• [PROBLEM DESCRIPTION]: In the entries below, every line with the string "trajet" is to be reported.

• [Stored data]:
==========

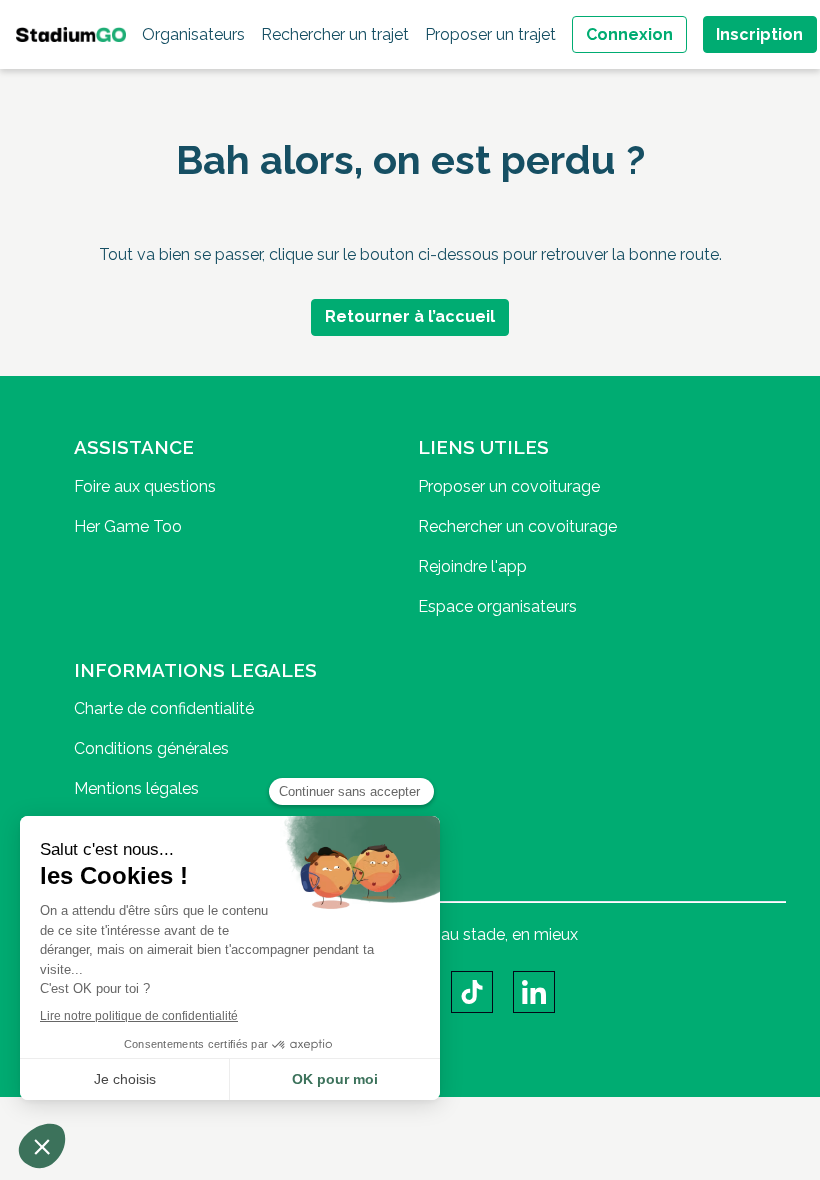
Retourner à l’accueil (410, 316)
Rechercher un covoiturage (517, 526)
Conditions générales (151, 748)
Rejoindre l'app (472, 566)
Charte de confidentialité (164, 708)
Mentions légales (136, 788)
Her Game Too (128, 526)
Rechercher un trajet (335, 34)
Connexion (629, 34)
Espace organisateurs (497, 606)
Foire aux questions (145, 486)
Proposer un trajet (490, 34)
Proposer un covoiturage (509, 486)
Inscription (759, 34)
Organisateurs (193, 34)
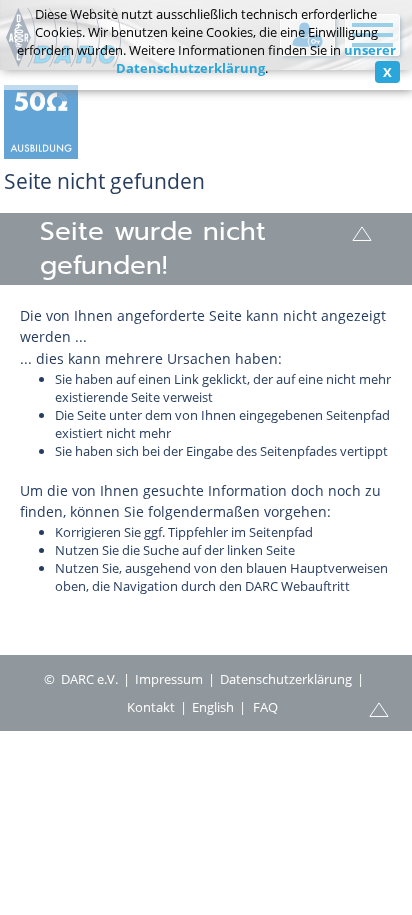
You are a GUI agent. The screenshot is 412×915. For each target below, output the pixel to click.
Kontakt (151, 707)
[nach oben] (362, 232)
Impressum (169, 679)
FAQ (265, 707)
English (213, 707)
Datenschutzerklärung (286, 679)
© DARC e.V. (81, 679)
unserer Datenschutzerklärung (256, 59)
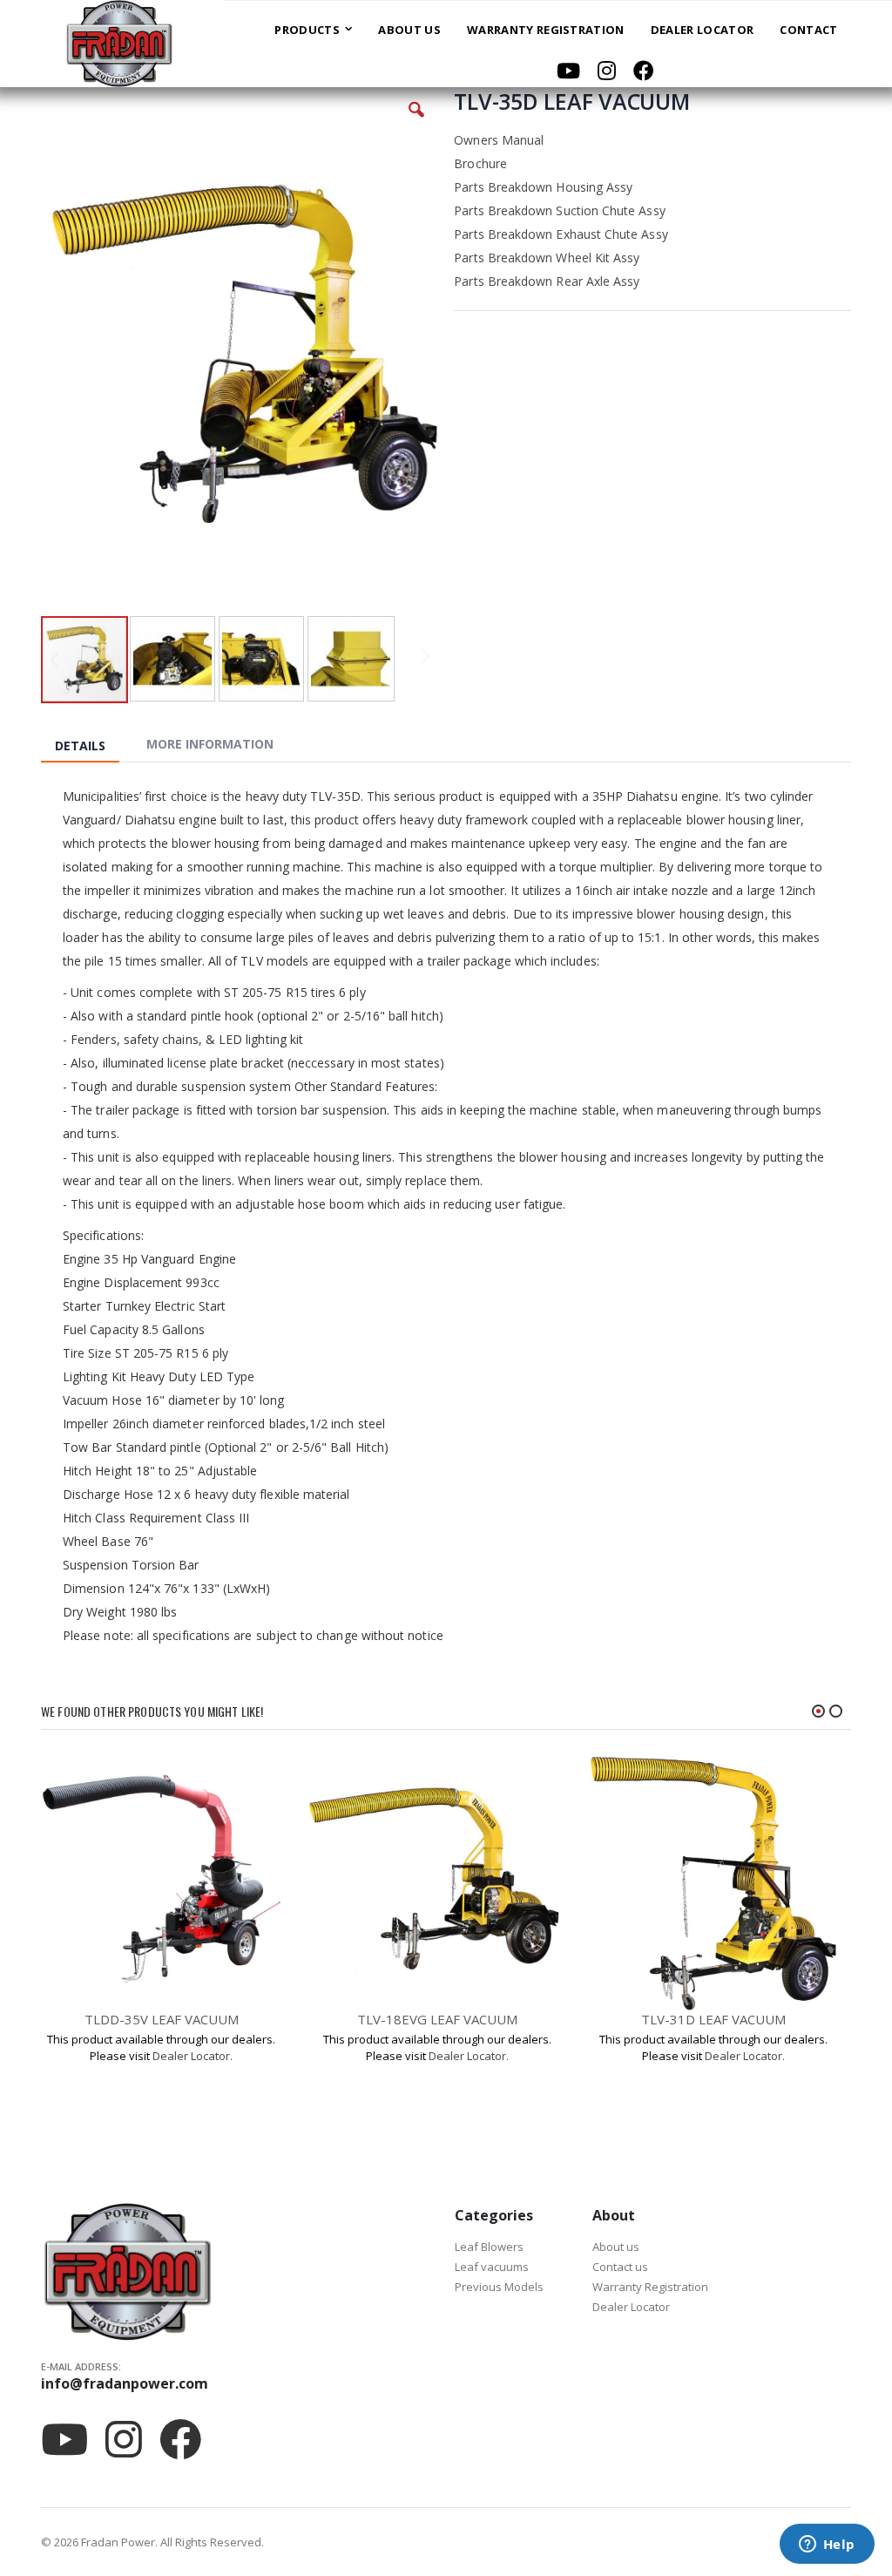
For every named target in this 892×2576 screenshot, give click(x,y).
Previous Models (499, 2287)
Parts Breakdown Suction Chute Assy (559, 210)
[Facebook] (643, 70)
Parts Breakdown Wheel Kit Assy (546, 257)
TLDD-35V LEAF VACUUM (161, 2019)
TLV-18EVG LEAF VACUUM (437, 2019)
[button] (416, 123)
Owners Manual (499, 140)
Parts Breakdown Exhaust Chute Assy (560, 234)
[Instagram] (607, 70)
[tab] (93, 746)
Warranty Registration (650, 2287)
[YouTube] (568, 70)
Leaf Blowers (489, 2246)
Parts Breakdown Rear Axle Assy (546, 281)
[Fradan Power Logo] (111, 43)
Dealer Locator (631, 2307)
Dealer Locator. (192, 2056)
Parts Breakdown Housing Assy (543, 187)
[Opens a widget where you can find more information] (827, 2545)
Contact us (620, 2266)
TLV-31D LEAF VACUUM (713, 2019)
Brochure (480, 163)
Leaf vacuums (492, 2266)
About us (615, 2246)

==========

• [THE COMPLETED TASK]:
Rechercher un trajet (335, 34)
Proposer un trajet (490, 34)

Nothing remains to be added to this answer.